When one speaks of “regression toward the mean” (average) they are speaking of the the phenomenon where an extreme measurement tends to move closer to the average upon successive measurements. As an investor, why should this concept interest you? How can it help you to be a better investor?
Doing justice to this concept within this blog post is not possible. Therefore, I seek to only drive home the most important points that will benefit investors. Regression towards the mean deals with extremes and how extremes are hard to maintain – especially to perpetuity. Tall parents may lead to taller children, but throughout successive generations limits are realized. If this wasn’t the case, we’d have 11′ tall people walking around. The same can be applied to investments. While many investments will rise or fall, they will have a more difficult time maintaining such a direction in the long-term.
Stocks that continue to rise and rise some more will meet greater and greater resistance as they move forward, all else being equal. If no ground breaking news, good or bad, is to break, the stock will eventually move back to the mean. Think of industries for a moment. Industries will be over-hyped or beaten down from time to time, but that does not mean that is their permanent home. Far from it. An industry that is overvalued or undervalued will have a difficult time maintaining such a position, unless something actually changes to cause their valuation to change (where the mean resides). If the mean (average) moves then the notion of ‘extreme’ moves.
As an investor this concept should make you think more about those industries and/or specific stocks that trade at/near a 52 week high or at/near a 52 week low. Why are they trading at such levels? Is such a price movement an extreme reaction by the market? Or has new information changed the reality for that industry/stock so that its current price is not really at an extreme? If the situation aligns with the former (truly extreme), then consider the regression to the mean phenomenon. In the long-run you’ll be rewarded.
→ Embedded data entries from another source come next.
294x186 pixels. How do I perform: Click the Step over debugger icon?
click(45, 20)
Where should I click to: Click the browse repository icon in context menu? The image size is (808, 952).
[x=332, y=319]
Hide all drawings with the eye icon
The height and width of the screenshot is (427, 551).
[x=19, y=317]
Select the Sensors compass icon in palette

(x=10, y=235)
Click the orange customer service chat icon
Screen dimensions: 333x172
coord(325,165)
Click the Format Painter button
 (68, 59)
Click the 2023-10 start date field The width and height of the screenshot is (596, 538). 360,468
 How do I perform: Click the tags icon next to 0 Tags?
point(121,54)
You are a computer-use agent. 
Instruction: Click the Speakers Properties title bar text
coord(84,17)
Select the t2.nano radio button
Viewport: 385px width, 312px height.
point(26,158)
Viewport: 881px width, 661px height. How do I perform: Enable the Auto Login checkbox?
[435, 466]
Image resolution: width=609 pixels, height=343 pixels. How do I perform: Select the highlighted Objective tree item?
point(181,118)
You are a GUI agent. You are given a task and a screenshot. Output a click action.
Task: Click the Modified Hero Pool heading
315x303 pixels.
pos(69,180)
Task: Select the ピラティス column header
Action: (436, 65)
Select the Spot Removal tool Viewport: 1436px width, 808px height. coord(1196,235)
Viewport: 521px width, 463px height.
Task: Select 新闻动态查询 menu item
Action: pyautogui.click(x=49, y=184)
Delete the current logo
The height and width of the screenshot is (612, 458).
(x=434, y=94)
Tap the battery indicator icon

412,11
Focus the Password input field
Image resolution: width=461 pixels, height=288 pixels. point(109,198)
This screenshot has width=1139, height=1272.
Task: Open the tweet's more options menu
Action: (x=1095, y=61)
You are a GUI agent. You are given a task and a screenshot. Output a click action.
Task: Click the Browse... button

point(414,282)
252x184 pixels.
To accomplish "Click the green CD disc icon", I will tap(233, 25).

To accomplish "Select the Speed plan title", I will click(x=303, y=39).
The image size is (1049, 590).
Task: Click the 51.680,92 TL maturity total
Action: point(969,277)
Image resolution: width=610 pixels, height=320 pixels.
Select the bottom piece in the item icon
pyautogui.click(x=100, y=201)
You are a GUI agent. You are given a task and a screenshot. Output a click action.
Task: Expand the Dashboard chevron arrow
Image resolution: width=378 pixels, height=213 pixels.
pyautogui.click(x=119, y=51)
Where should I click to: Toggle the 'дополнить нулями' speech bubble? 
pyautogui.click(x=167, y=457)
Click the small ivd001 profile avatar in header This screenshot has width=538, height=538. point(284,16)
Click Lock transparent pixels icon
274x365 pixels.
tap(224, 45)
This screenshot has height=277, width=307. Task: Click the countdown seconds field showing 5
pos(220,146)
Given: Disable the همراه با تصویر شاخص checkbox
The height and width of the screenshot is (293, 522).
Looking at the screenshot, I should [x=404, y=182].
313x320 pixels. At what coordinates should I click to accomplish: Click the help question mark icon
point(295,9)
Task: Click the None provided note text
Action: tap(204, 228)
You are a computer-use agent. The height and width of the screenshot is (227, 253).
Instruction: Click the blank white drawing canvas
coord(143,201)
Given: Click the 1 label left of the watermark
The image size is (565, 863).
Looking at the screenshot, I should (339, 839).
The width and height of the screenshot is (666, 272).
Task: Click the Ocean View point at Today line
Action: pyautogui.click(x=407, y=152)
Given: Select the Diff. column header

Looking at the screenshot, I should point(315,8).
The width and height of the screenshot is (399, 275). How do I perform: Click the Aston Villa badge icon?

Two industries I see today that might be in the process of regressing back to the mean are the shipping and natural gas industries. Almost across the board, shipping has been beaten down since the recession started in 2008. The market’s perception of shipping is filled with bears, but are they overly bearish? Are things as bad as they are perceived by the whole? I tend to think the pendulum has swung too far to the negative side. Secondly, regarding natural gas, the resource has not seen the upswing in prices that other natural energy resources have, such as oil. Thinking long-term , are investors bullish enough today on natural gas given what we currently know and its implications for the coming years?
Regression towards the mean is a powerful concept for investors. Though it is powerful, it is not necessarily the golden ticket to a successful investing strategy. It is only one piece of the puzzle, but an important piece that should be considered every time you are sizing up an investment.